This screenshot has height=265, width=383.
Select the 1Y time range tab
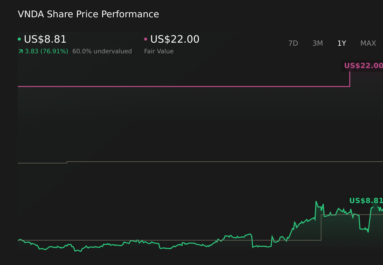coord(342,43)
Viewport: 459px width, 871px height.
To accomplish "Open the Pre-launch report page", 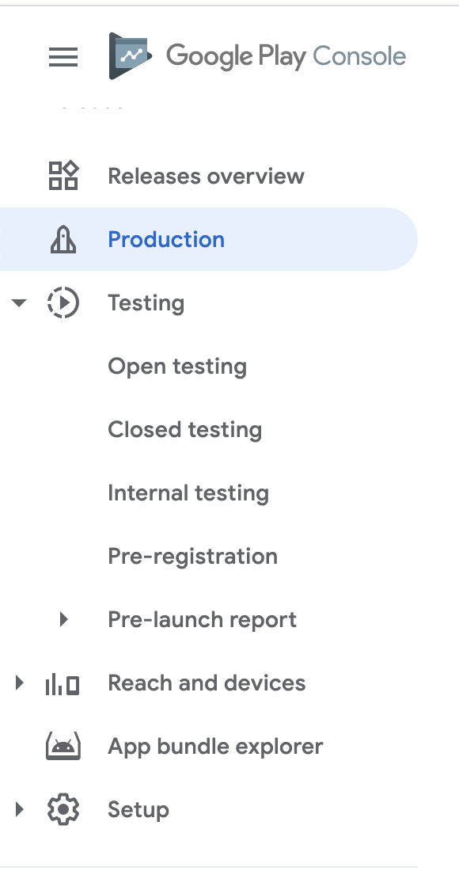I will pos(202,619).
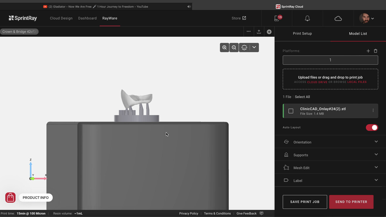The image size is (386, 217).
Task: Click the zoom out magnifier icon
Action: tap(234, 48)
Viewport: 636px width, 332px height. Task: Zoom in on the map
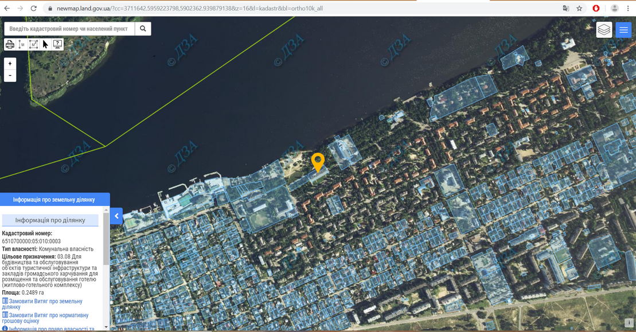coord(10,64)
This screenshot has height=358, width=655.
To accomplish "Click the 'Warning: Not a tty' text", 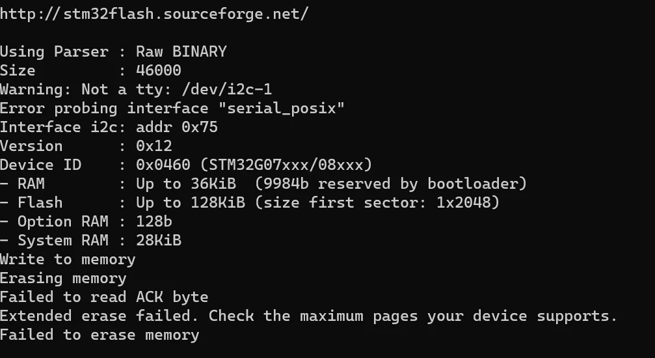I will click(86, 89).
- - - - - - -
**Instructions to follow**
Pull out each line of the listing above that contains the string "height", matching its case exactly.

**Solved problem**
This screenshot has height=265, width=383.
Viewport: 459px width, 871px height.
Viewport: 636px width, 332px height. Task: Zoom in on the map
This screenshot has height=358, width=655.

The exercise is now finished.